#### SOURCE TEXT

Waterloo Region Record

F**Ked up reach an artistic pinnacle

- MICHAEL BARCLAY radiofreec­anuckistan.blogspot.ca

F-KED UP “DOSE YOUR DREAMS” (ARTS AND CRAFTS)

The band with the name that almost guaranteed them a niche audience has somehow become one of the most venerable rock groups in the country, and their new album is easily an artistic pinnacle in their wide-ranging career.

F-ked Up are a Toronto sextet who started out as anticorpor­ate hardcore punk kids, with singer Damian Abraham barking like a deathmetal screamer. With 2008’s “The Chemistry of Common Life,” they landed the Polaris Music Prize, internatio­nal success, and opening slots for everyone from Arcade Fire to Foo Fighters. They wrote album-length rock operas. They worked with a wide variety of guests, from Gord Downie to Owen Pallett to Jennifer Castle to J Mascis and Kurt Vile. Here, they add Mary Margaret O’Hara and Lido Pimienta to the mix. They became pillars of their local music community, promoting a wildly eclectic music series called “Long Winter,” which represente­d the best of both what Toronto is and what Toronto could be.

And yet: for all their ambition and critical acclaim, the records fell flat, to this critic’s ears: the production oddly muted for such a ferocious live act, Abraham’s amelodic monotonous vocals wearing thin quickly, the band’s prog tendencies clashing with their core strength as a straightup punk act best consumed in small doses. My opinion was a minority among my peers, but even Abraham himself was musing aloud about how long his band could last.

#### STORED DATA

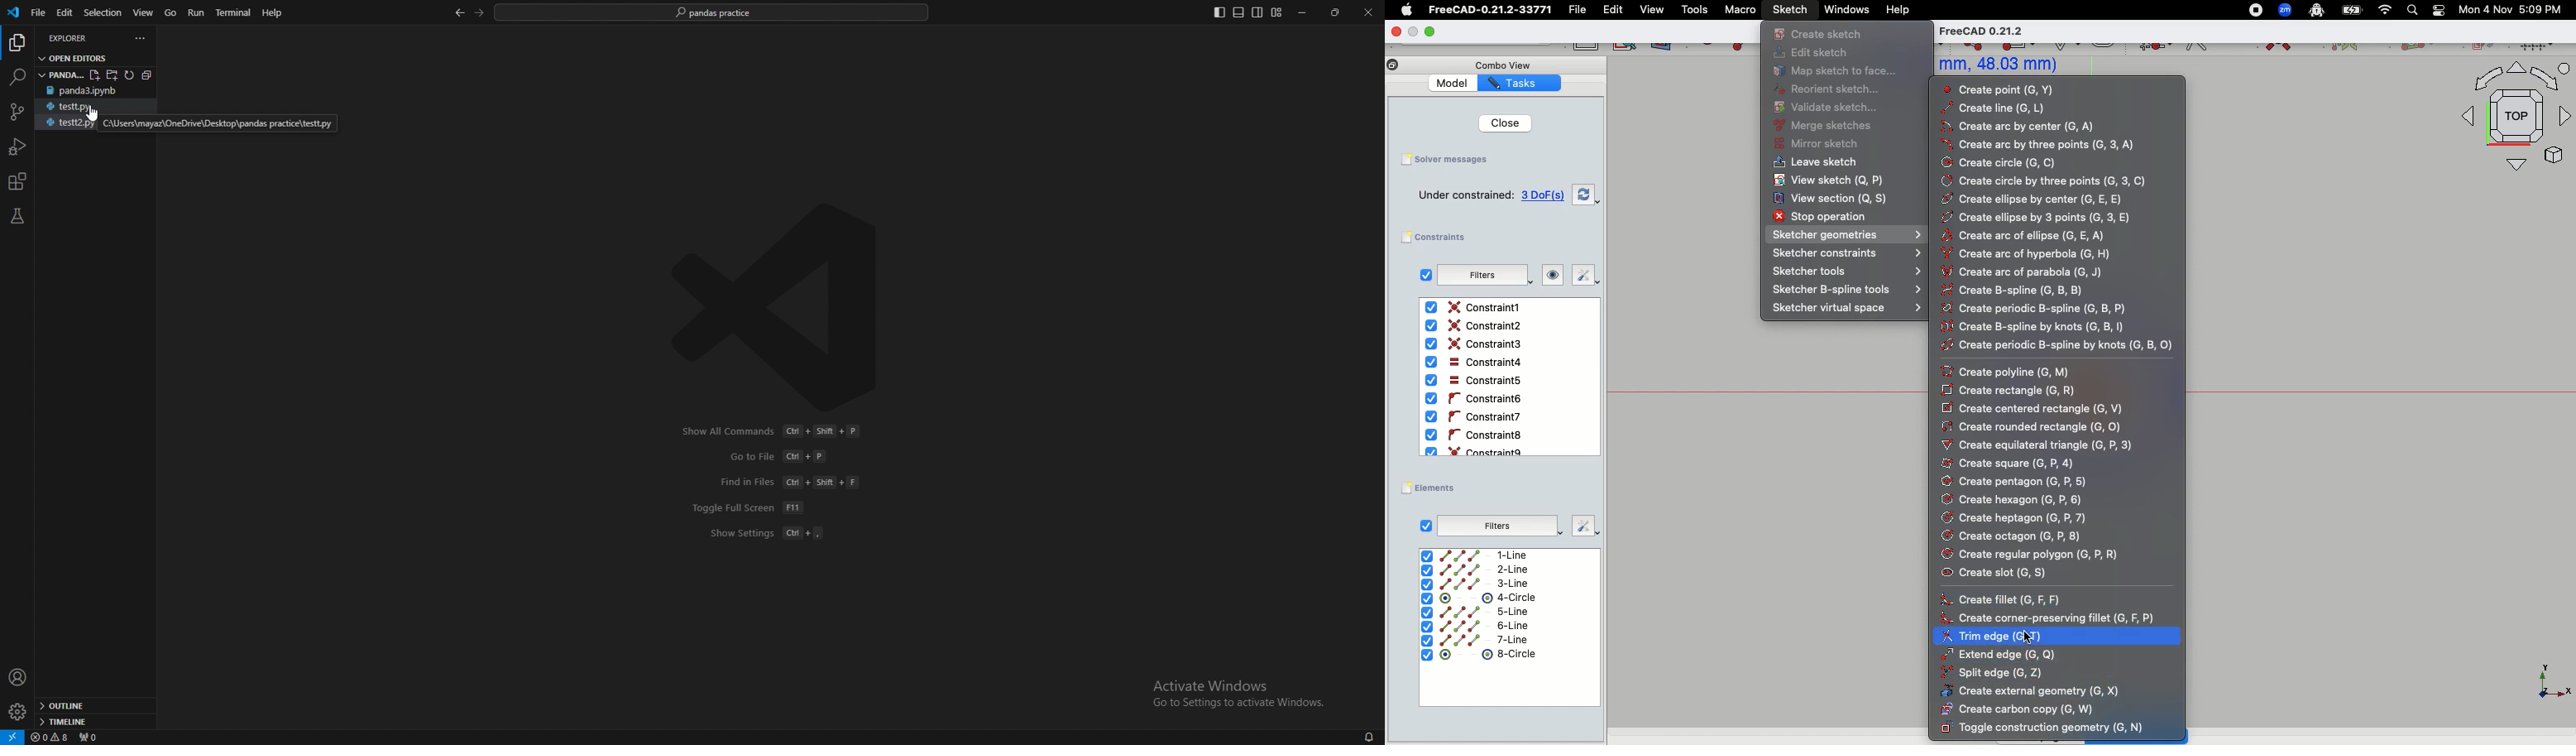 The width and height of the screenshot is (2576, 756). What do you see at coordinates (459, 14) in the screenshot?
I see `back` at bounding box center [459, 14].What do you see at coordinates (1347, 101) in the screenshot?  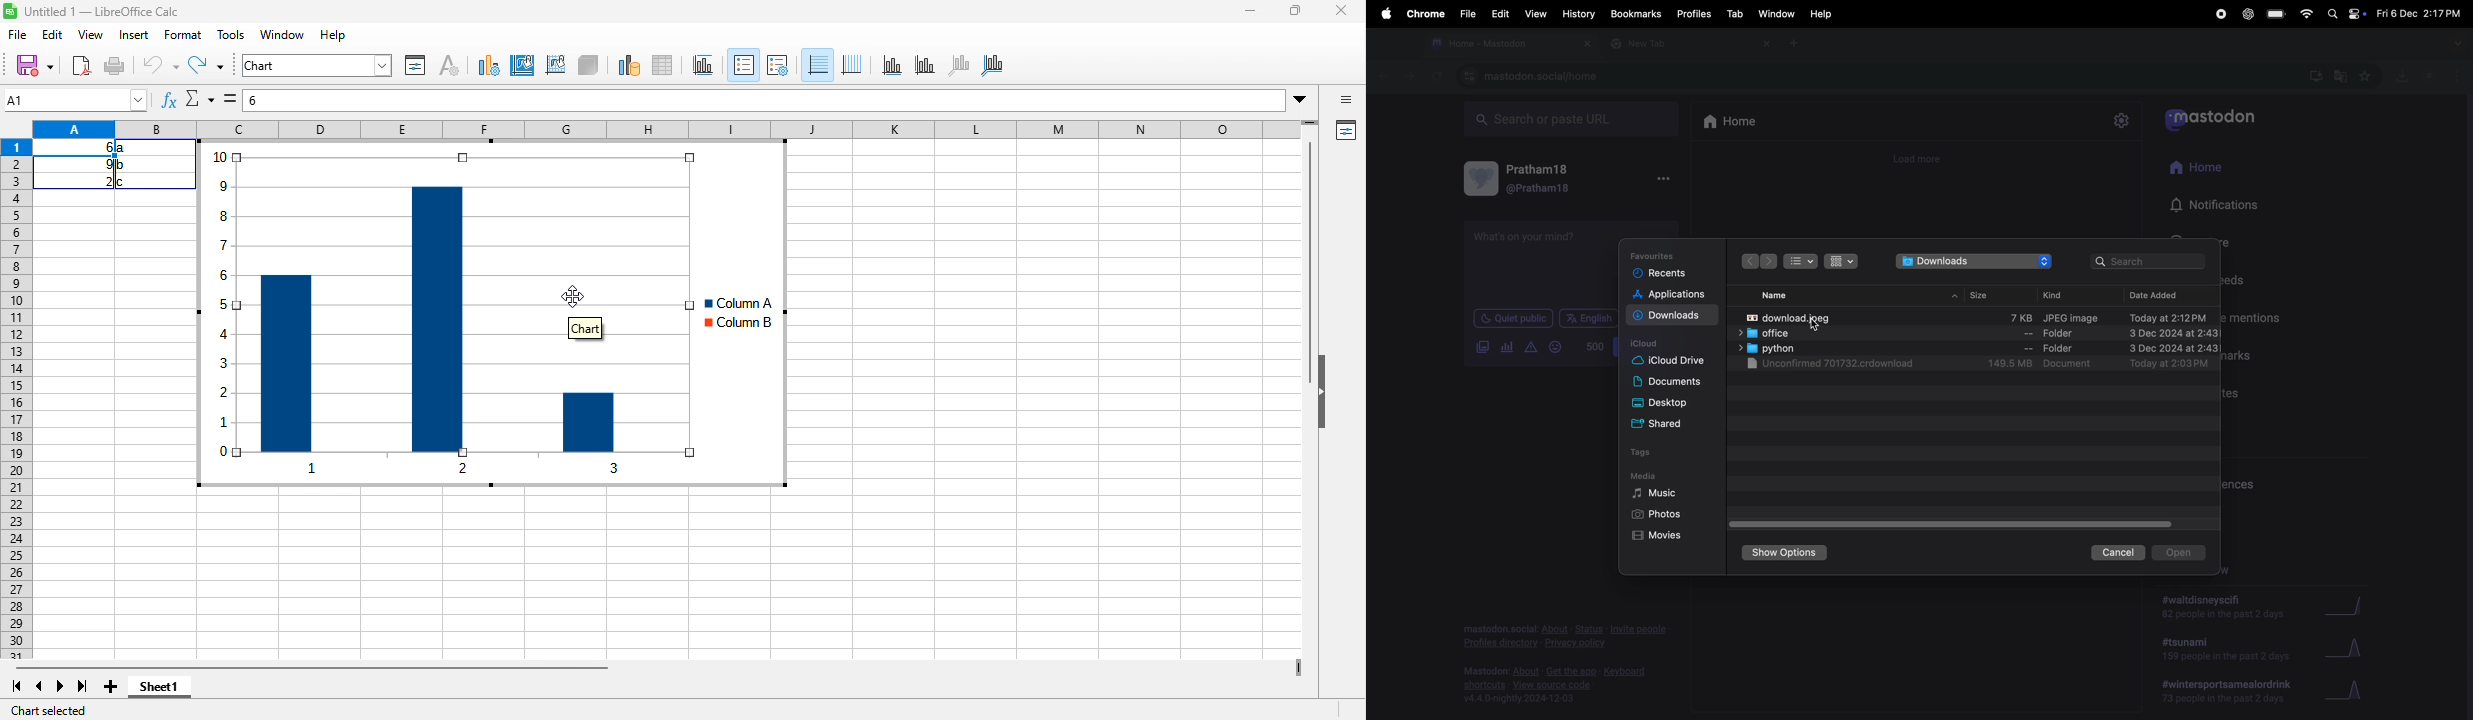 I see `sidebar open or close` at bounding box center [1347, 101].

#### PROBLEMS TO SOLVE
1. In the album review, retype the passage between "Waterloo Region Record" and "(ARTS AND CRAFTS)", inclusive.
2. Answer these questions from the album review:
(a) Which record label is listed for "Dose Your Dreams"?
(b) What prize did the band win with 2008's "The Chemistry of Common Life"?
(c) Who was musing aloud about how long the band could last?

#### FULL ANSWERS
1.
Waterloo Region Record

F**Ked up reach an artistic pinnacle

- MICHAEL BARCLAY radiofreec­anuckistan.blogspot.ca

F-KED UP “DOSE YOUR DREAMS” (ARTS AND CRAFTS)

2.
(a) Arts and Crafts
(b) The Polaris Music Prize
(c) Damian Abraham, the band's singer